President Simpson described the proposed center’s design in The New Vassar: 1964-1970, Report of the President, issued to the college community in December: “Division No 1—the bearer of the humanistic message—was to have a pervasive influence over the whole center…In its organization the center would be a division of Vassar College, with its own faculty, reporting through its dean to the president and trustees of Vassar College. Syracuse and Union would participate in the instruction and administration of the center, and award degrees in their appropriate fields, until such time as the center could stand alone.”
The board of trustees discussed the proposal at their meetings on October 10-14. Resistance from faculty and students led to the its abandonment in December, 1970.
In a referendum, 87.9 percent of the students who voted—87.9 percent of the student body—were against the proposed Graduate Center of Science, Technology and Human Affairs or, as it was known on the campus, the "Vassar Institute of Technology," or "VIT." The proposal was approved by 11.3 percent of the students voting and eight-tenths percent abstained. An amended version of the proposal was approved by the faculty on October 14, after extensive discussion, by a vote of 72 to 66. The Miscellany News
With its issue for November 20, The Miscellany News suspended publication for the semester, citing a lack of support and declining student interest. "When the best printing arrangement," the editorial board said, "which our monetary situation allows necessitates that we write the paper Tuesday night so that it can appear Friday afternoon; when the editorial board changes every week; when there are maybe three people who can be relied on to turn in well-written articles on time; when the administration refuses to provide full and accurate channels of information; when printing and proofreading errors reach the magnitude of last week's page one signature mix-up, it is time to seriously evaluate the newspaper and its purpose."

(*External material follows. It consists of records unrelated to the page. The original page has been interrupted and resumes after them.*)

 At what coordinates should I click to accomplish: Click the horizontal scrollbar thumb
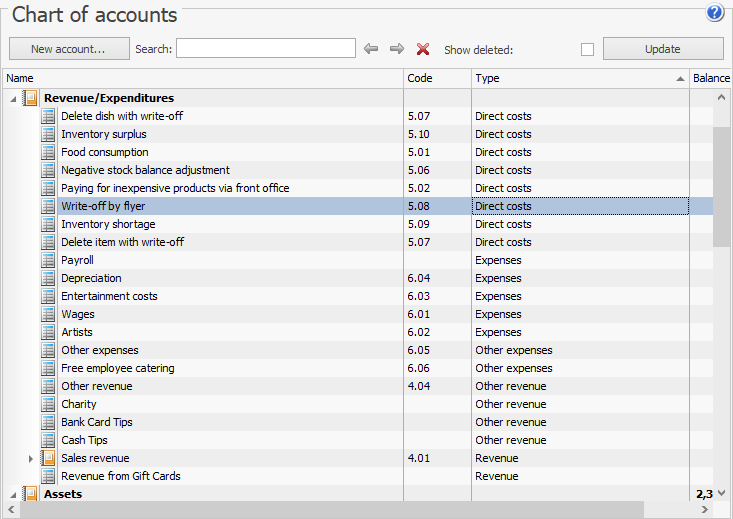tap(330, 510)
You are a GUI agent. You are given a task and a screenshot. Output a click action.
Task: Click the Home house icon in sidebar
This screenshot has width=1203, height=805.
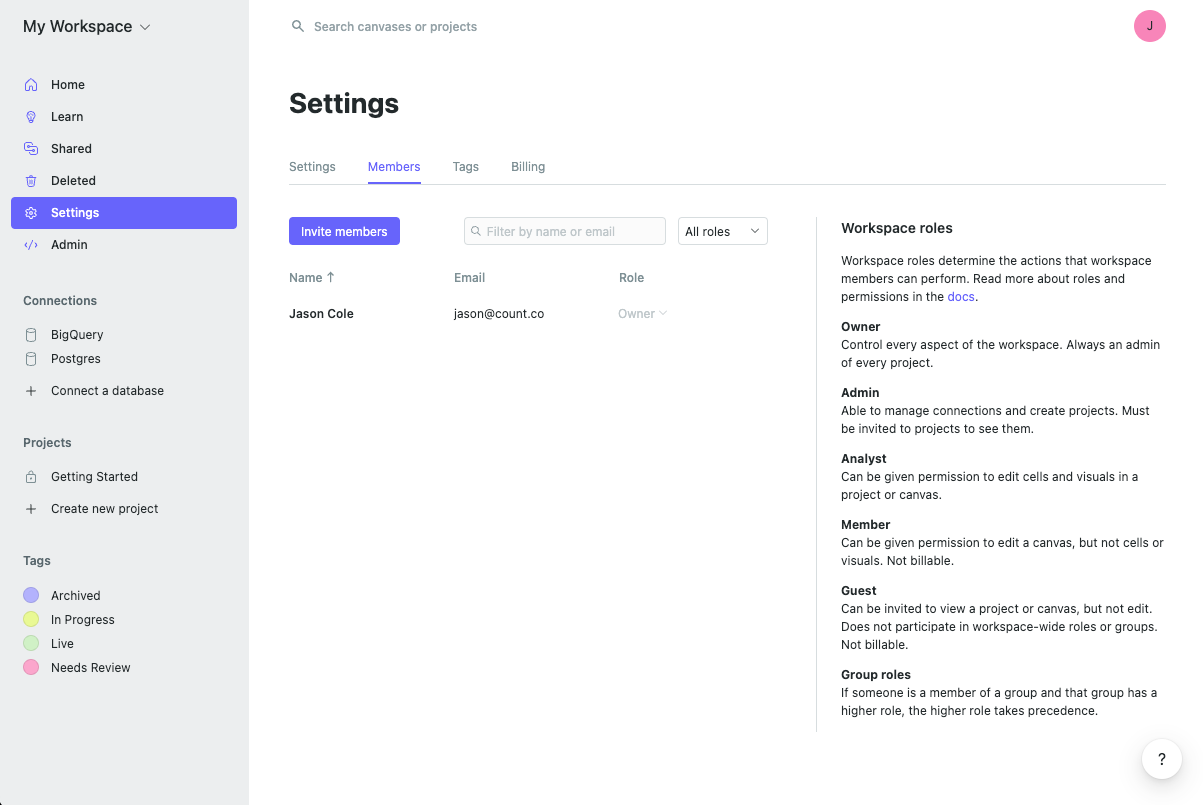pos(31,85)
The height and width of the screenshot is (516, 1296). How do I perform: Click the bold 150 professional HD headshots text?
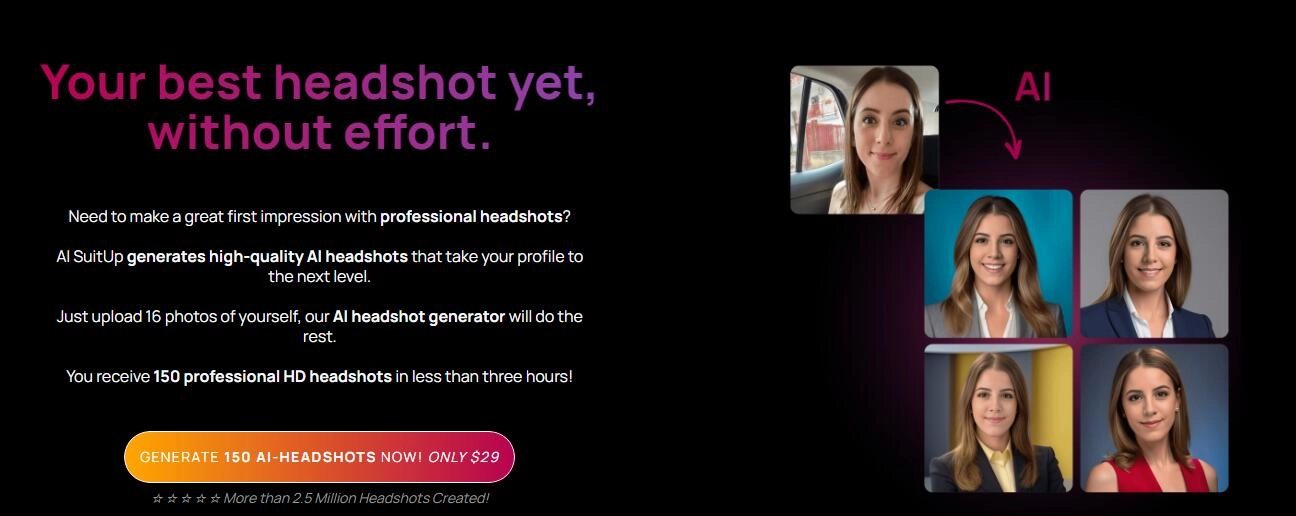click(x=272, y=376)
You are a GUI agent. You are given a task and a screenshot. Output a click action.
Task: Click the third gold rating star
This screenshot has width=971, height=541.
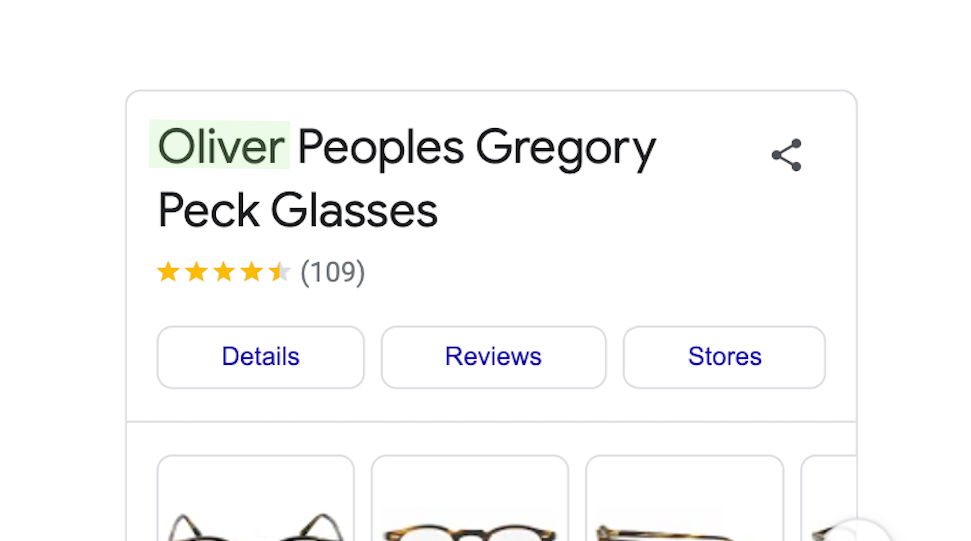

The Miscellany News resumed publication with the issue for February 12, 1971.
Vassar held the Martin H. Crego Conference on "Does Economics Provide Any Meaningful Answers to Today's Problems?" The Crego lecture, part of the Crego Endowment established in 1956 by Jean Crego ’32 in honor of her father, was an annual lecture in the general field of economics under the auspices of the economics department.
Dr. Irving Lavin, architectural historian at the Institute of Fine Arts of New York University, lectured on "The Ecstasy of Saint Teresa: Bernini's Creation of Heaven in the Chapel St. Teresa in Santa Monica, Vittoria, Rome." Lavin’s Bernini and the Crossing of St. Peter’s (1968), which established him as a leading theorist about the work of the 17th century Italian painter, sculptor and architect, was followed by Bernini and the Unity of the Visual Arts (1981).
A doctoral student of former Vassar professor Richard Krautheimer at NYU, Dr. Lavin lectured in art history at Vassar from 1959 until 1962.
Educational consultant Linda McClean '64 was featured in an article by Thomas A Johnson, "Activism and Racial Consciousness are Growing Among Blacks," in The New York Times. Noting that whites "have the luxury of choosing their issues—of choosing whether they will work in civil liberties, against the war in Vietnam or against pollution or for women’s liberation…Blackness in America makes the choice for black people," she said. "It is not an abstract issue but a for-real issue. Born black in America, you are born with the issue most important to your day-to-day existence for the rest of your life."